[Dataset records]
╭──

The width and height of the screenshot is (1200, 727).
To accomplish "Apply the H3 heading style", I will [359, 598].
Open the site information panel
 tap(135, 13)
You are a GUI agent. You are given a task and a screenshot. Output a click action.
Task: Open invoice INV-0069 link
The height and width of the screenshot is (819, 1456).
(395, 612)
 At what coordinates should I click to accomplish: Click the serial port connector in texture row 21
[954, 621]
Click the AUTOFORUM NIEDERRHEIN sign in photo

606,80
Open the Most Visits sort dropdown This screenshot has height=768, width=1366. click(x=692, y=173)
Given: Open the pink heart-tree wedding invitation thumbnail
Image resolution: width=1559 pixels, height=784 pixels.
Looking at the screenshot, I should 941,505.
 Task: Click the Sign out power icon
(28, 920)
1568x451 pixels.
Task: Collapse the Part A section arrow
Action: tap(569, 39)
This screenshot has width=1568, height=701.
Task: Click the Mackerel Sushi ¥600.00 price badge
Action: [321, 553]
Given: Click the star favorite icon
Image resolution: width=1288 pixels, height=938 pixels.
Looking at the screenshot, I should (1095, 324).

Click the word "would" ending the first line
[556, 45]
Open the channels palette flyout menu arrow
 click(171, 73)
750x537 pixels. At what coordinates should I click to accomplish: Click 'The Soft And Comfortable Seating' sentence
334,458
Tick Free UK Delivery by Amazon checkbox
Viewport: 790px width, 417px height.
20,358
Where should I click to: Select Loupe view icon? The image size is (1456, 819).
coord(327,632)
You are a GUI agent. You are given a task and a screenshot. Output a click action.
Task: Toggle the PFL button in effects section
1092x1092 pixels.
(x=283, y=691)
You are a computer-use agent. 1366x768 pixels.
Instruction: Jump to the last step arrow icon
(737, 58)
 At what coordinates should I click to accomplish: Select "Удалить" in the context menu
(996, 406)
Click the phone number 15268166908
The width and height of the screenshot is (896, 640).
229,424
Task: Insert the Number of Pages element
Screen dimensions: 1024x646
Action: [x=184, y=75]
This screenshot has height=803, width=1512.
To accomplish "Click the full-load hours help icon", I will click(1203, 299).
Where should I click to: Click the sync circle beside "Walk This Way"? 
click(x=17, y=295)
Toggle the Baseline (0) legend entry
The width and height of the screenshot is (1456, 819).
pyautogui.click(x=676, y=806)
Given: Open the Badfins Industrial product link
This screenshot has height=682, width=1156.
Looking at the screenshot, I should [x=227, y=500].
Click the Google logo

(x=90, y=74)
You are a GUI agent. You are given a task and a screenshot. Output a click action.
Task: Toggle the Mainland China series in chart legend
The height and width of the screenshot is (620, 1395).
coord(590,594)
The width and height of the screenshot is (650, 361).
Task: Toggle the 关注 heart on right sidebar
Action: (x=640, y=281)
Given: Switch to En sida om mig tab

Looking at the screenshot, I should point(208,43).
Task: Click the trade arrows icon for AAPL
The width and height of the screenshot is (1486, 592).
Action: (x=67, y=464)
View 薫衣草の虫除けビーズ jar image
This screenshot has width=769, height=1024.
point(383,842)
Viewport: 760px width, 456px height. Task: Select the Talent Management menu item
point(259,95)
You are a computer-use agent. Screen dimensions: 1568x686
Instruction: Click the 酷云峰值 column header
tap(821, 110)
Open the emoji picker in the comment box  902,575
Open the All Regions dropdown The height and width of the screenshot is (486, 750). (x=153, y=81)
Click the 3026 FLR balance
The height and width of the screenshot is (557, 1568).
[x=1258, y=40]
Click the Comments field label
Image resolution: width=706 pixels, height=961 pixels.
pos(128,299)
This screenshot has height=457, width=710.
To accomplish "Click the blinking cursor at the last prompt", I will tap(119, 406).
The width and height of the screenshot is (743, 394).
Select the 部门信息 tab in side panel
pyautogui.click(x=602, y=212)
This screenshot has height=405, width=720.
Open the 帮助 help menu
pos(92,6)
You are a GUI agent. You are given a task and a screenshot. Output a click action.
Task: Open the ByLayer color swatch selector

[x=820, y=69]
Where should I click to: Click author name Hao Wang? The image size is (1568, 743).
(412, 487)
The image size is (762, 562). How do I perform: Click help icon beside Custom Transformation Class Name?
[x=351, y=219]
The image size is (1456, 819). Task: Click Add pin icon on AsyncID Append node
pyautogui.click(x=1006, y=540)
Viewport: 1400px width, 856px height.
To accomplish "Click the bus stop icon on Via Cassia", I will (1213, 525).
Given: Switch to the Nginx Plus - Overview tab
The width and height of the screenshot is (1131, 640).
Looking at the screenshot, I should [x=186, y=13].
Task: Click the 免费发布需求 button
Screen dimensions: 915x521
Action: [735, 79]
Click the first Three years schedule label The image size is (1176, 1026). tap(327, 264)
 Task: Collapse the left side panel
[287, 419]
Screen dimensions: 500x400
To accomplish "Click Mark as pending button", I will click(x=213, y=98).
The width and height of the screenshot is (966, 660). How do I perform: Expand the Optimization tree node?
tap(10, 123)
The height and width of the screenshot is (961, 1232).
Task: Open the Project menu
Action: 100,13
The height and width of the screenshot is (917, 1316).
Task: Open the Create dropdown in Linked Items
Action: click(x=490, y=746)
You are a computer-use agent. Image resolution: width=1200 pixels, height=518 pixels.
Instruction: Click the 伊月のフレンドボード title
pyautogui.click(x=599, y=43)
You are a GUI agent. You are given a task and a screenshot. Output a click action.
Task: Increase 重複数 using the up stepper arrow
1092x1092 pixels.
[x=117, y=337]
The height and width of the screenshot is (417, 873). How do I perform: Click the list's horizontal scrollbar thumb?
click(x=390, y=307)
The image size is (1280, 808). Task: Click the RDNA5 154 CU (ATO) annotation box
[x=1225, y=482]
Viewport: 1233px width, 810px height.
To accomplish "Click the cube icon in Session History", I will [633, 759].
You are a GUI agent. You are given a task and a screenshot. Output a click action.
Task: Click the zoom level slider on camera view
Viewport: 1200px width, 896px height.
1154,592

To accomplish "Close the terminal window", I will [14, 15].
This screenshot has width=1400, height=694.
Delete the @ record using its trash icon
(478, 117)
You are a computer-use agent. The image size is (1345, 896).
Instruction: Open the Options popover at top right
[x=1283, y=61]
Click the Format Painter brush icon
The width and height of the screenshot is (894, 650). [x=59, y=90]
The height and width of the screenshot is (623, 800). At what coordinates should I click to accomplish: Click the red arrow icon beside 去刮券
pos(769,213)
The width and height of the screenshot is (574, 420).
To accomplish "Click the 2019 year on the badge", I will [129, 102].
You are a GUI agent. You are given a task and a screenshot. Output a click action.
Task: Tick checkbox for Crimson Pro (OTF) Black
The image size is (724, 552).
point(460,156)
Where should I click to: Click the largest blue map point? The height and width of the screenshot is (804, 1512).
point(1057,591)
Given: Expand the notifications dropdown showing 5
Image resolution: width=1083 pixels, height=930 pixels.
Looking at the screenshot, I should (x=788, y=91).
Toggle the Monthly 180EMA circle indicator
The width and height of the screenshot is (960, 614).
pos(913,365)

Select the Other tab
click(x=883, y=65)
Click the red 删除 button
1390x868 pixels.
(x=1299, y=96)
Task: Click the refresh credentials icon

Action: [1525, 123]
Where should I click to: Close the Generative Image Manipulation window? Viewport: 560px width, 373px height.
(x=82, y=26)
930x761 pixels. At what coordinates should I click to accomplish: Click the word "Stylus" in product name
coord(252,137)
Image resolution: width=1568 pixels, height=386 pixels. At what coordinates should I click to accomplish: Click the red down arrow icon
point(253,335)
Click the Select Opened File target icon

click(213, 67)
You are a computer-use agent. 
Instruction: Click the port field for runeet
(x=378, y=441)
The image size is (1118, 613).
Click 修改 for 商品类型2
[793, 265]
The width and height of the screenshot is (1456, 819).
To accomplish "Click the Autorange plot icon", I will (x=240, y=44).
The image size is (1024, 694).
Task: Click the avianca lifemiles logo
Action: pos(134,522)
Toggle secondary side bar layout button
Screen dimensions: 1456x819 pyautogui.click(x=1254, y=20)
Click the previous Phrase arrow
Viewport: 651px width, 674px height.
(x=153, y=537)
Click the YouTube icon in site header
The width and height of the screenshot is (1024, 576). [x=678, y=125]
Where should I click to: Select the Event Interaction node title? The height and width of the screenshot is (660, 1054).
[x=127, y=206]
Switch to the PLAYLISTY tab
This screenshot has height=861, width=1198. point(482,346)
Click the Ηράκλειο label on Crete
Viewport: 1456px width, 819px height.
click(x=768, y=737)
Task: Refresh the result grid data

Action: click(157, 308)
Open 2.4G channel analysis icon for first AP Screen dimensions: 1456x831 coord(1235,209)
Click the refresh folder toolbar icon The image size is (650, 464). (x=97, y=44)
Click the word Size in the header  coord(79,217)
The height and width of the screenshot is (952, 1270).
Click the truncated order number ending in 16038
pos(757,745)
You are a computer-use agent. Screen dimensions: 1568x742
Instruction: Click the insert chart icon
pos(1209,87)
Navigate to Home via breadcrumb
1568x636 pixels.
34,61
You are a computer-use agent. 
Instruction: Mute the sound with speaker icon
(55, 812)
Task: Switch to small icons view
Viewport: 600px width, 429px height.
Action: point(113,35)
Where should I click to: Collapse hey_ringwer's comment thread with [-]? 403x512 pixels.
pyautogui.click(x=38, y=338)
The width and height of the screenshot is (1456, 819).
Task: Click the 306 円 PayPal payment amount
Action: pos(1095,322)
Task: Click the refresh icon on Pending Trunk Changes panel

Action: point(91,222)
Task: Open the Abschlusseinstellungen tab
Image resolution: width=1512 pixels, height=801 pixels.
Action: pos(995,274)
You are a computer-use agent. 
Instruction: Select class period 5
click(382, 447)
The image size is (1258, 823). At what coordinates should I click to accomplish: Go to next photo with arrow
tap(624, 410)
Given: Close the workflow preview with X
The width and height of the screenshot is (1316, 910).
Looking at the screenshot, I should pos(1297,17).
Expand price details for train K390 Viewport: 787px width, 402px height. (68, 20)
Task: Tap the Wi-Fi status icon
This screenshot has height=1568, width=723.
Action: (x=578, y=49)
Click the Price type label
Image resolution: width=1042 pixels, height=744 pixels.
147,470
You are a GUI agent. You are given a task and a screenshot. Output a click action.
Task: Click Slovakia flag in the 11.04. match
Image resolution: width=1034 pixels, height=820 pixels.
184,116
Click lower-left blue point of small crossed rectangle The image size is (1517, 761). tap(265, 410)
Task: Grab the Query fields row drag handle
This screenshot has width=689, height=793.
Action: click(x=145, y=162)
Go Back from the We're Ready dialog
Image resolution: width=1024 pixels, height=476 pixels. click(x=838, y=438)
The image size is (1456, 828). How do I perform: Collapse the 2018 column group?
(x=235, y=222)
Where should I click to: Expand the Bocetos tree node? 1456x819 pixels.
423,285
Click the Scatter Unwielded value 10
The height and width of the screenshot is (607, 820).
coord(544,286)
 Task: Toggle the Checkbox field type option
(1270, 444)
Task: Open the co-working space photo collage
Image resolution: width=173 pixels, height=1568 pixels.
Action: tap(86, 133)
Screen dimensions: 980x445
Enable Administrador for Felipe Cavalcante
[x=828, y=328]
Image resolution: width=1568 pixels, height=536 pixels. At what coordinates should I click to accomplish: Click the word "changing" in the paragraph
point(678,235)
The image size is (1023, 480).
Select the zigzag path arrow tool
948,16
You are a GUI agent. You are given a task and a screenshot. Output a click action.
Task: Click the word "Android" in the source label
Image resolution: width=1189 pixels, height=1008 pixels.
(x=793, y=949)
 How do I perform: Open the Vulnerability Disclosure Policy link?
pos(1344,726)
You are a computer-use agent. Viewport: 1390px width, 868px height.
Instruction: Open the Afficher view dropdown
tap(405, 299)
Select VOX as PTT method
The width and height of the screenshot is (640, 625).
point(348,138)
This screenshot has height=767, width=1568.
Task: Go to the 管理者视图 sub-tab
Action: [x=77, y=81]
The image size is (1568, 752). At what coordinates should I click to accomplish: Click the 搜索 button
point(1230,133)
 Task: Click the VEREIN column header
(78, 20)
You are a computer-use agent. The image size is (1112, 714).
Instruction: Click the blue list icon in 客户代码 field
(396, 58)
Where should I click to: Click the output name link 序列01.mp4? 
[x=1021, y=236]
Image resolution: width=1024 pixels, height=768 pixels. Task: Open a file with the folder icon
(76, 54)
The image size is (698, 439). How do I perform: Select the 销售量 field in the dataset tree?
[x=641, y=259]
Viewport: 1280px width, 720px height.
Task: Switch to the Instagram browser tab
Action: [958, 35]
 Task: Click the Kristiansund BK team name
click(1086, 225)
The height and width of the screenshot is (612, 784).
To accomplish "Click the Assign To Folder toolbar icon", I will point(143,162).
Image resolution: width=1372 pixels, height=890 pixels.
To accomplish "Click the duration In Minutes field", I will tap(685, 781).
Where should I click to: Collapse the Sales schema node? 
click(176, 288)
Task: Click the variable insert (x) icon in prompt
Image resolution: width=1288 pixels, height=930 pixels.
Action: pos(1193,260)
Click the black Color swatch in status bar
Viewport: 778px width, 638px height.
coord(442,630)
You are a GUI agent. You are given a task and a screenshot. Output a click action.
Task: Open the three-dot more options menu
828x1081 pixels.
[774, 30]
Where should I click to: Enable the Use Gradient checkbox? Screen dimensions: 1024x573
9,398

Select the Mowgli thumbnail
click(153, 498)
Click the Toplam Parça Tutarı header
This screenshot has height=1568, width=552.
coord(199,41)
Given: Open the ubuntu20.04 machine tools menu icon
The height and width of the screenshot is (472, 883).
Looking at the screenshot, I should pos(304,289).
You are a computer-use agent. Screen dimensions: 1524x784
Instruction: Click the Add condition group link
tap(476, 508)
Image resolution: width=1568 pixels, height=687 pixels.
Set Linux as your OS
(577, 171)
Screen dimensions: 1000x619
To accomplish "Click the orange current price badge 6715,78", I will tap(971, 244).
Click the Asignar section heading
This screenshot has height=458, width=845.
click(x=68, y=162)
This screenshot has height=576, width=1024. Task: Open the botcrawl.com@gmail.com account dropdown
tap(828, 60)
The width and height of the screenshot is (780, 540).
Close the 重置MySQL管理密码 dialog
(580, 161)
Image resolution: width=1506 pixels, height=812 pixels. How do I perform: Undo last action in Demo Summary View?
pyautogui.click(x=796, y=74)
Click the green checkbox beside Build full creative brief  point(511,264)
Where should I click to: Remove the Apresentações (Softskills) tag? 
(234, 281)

╰──

## What you are asked to do
Write out the lines of the material from the first line through the line containing "Looking at the screenshot, I should 941,505.", with both ends included, keeping every character unchanged.

## Task response
The width and height of the screenshot is (1200, 727).
To accomplish "Apply the H3 heading style", I will [359, 598].
Open the site information panel
 tap(135, 13)
You are a GUI agent. You are given a task and a screenshot. Output a click action.
Task: Open invoice INV-0069 link
The height and width of the screenshot is (819, 1456).
(395, 612)
 At what coordinates should I click to accomplish: Click the serial port connector in texture row 21
[954, 621]
Click the AUTOFORUM NIEDERRHEIN sign in photo

606,80
Open the Most Visits sort dropdown This screenshot has height=768, width=1366. click(x=692, y=173)
Given: Open the pink heart-tree wedding invitation thumbnail
Image resolution: width=1559 pixels, height=784 pixels.
Looking at the screenshot, I should 941,505.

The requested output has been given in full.